Stored dataset items
= = = = = = =

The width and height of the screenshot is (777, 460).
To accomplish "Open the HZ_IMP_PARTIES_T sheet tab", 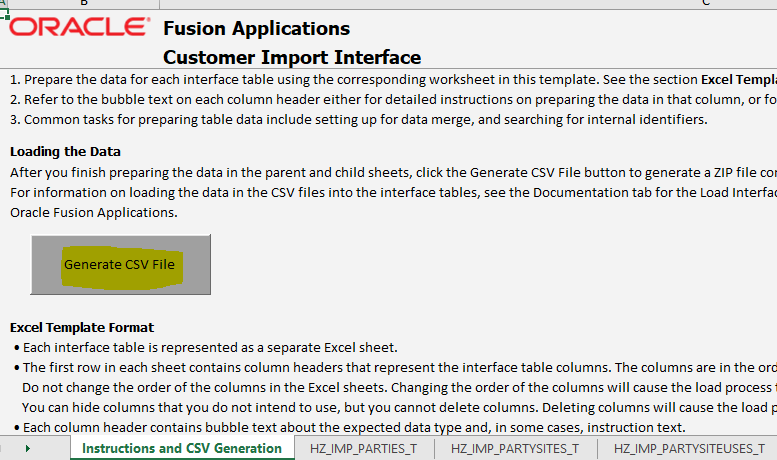I will (363, 449).
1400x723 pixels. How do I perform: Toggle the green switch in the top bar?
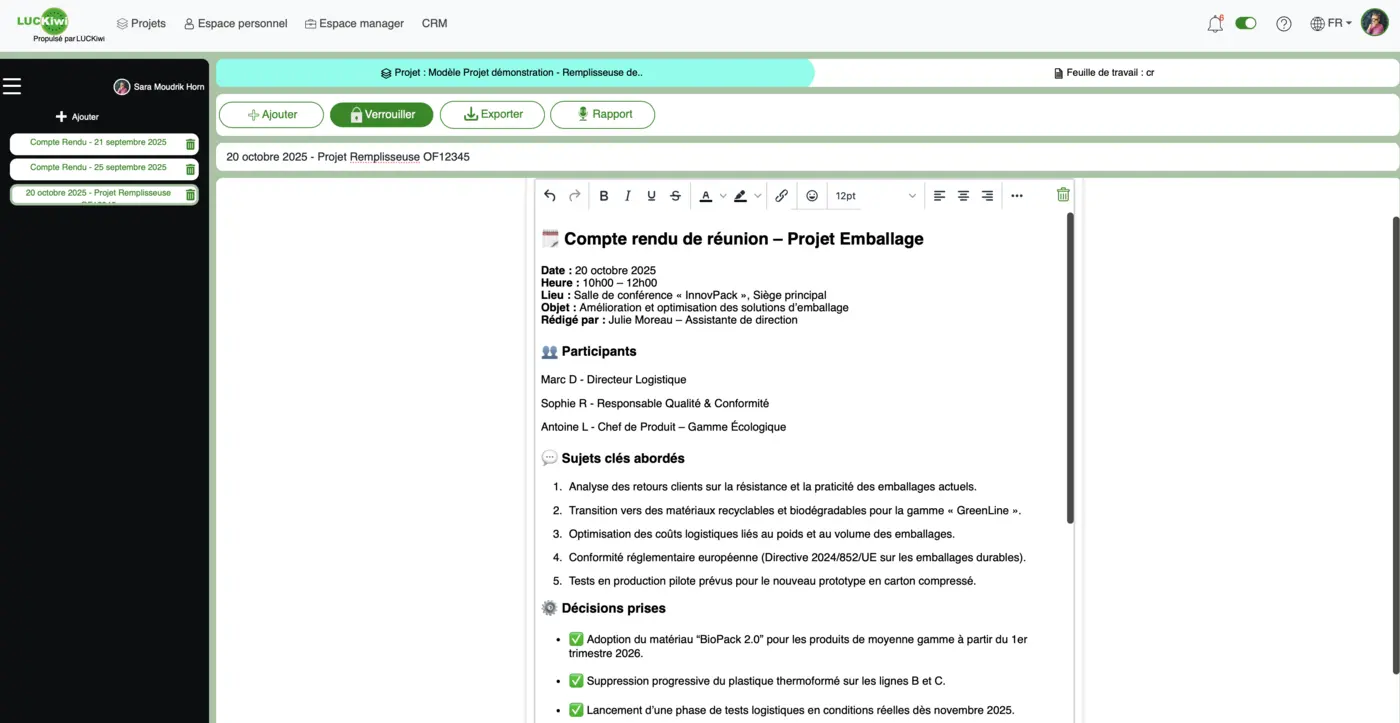pos(1246,22)
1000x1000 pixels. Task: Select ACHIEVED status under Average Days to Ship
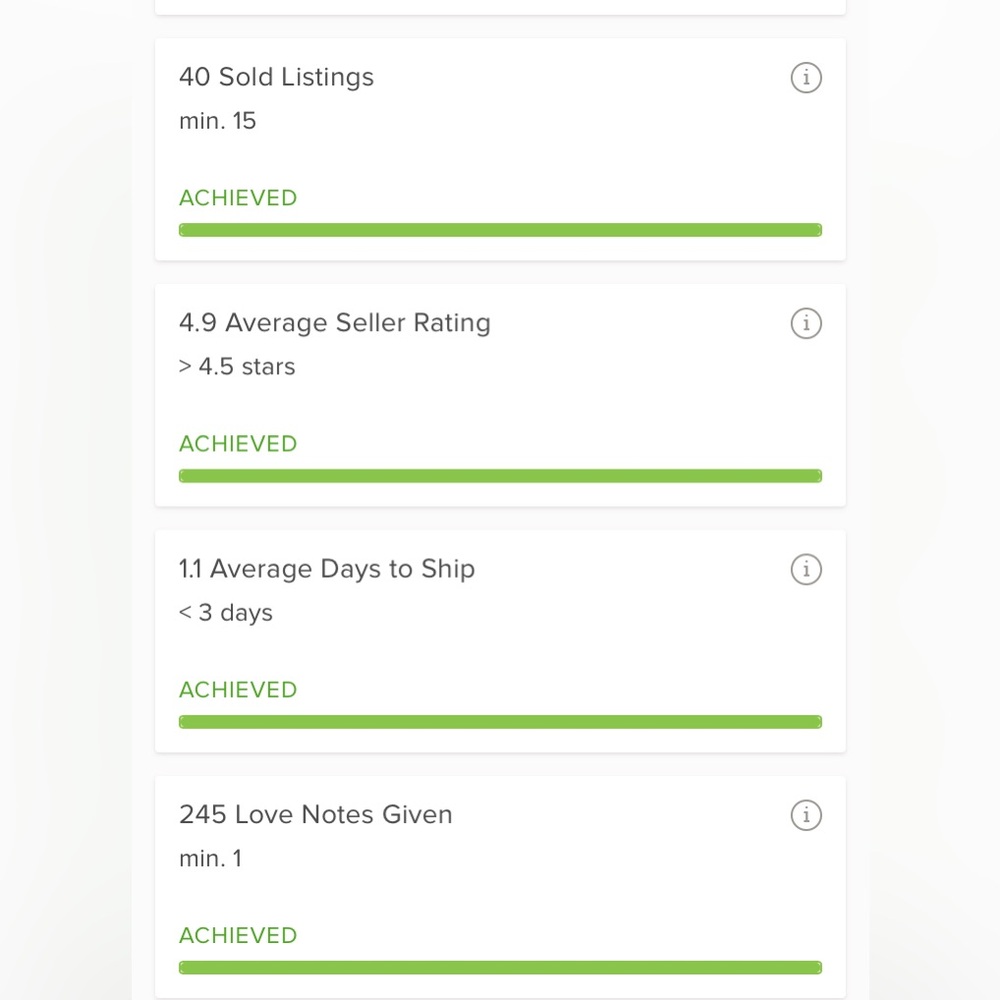pos(238,689)
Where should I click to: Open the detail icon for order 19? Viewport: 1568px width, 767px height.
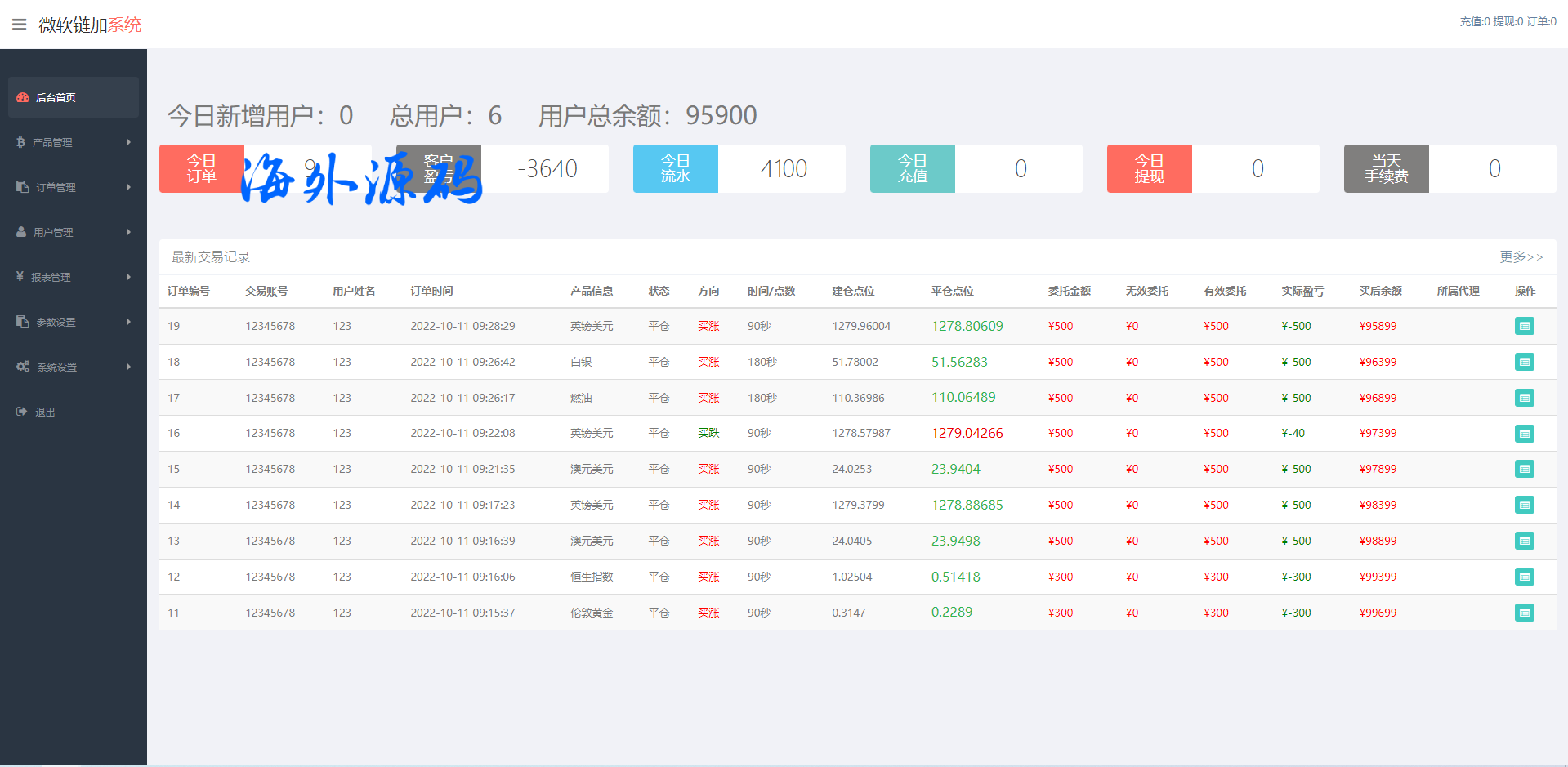[x=1524, y=326]
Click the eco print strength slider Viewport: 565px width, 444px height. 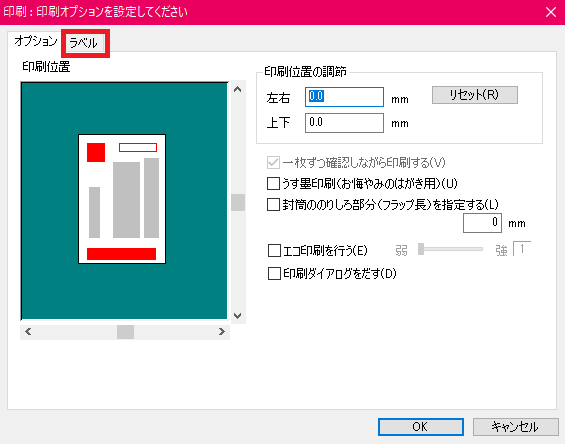[450, 249]
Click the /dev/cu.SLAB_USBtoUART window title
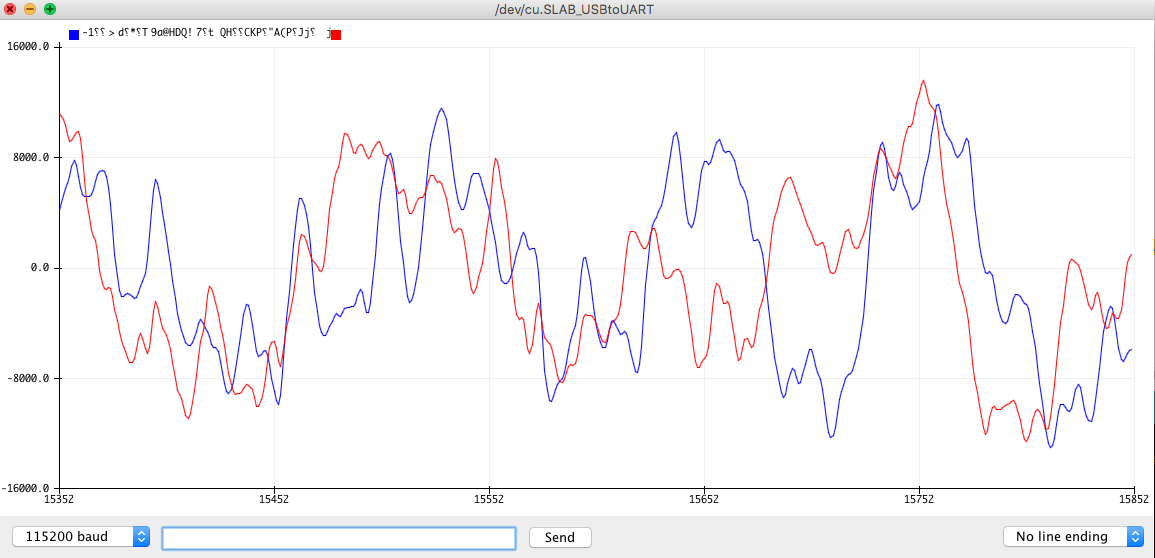Viewport: 1155px width, 558px height. 575,10
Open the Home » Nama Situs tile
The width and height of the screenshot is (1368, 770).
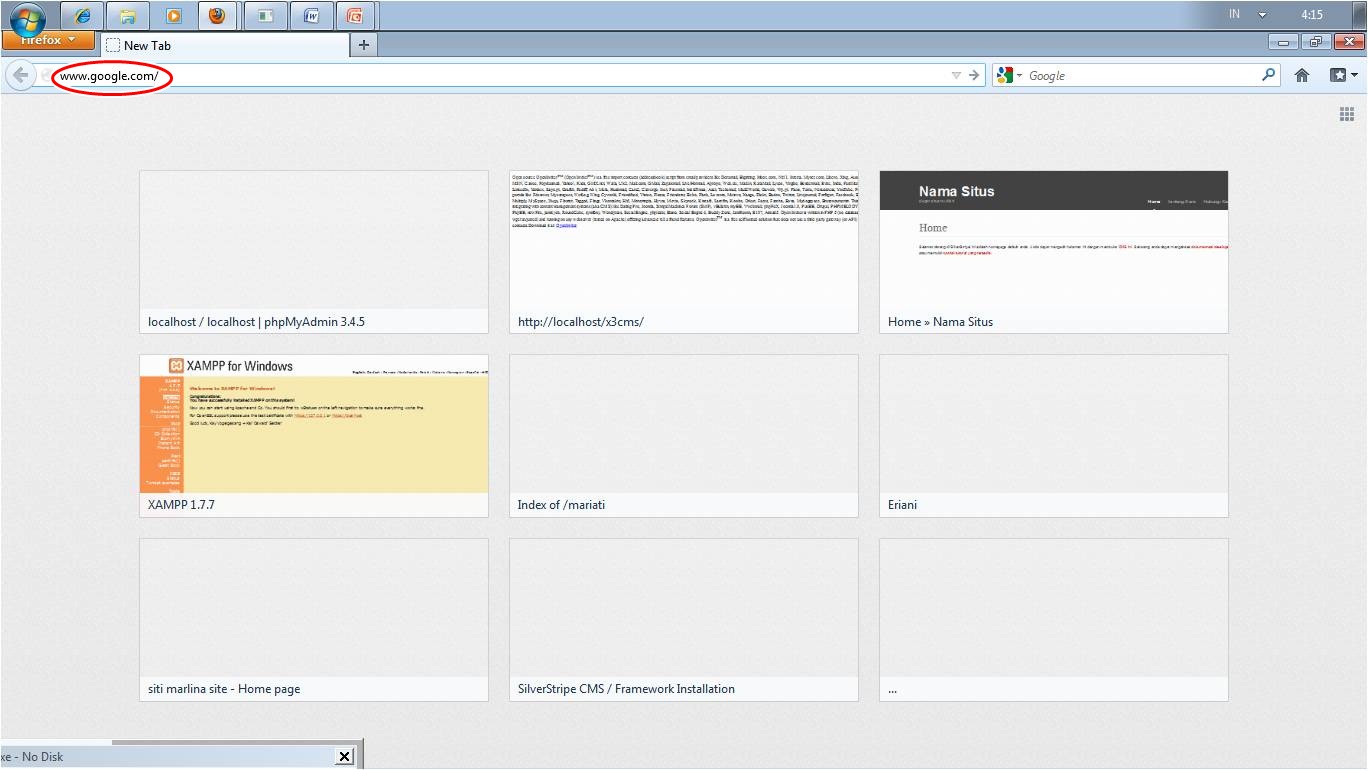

= = = = = = =

### WHAT THE TASK ASKS
Return the lines of the records from the one containing "Click the /dev/cu.SLAB_USBtoUART window title" through the end of the records, both ends included, and leave the pictures out of your answer.

### RESULT FOR THIS EXERCISE
Click the /dev/cu.SLAB_USBtoUART window title
Viewport: 1155px width, 558px height. 575,10
Open the Home » Nama Situs tile
The width and height of the screenshot is (1368, 770).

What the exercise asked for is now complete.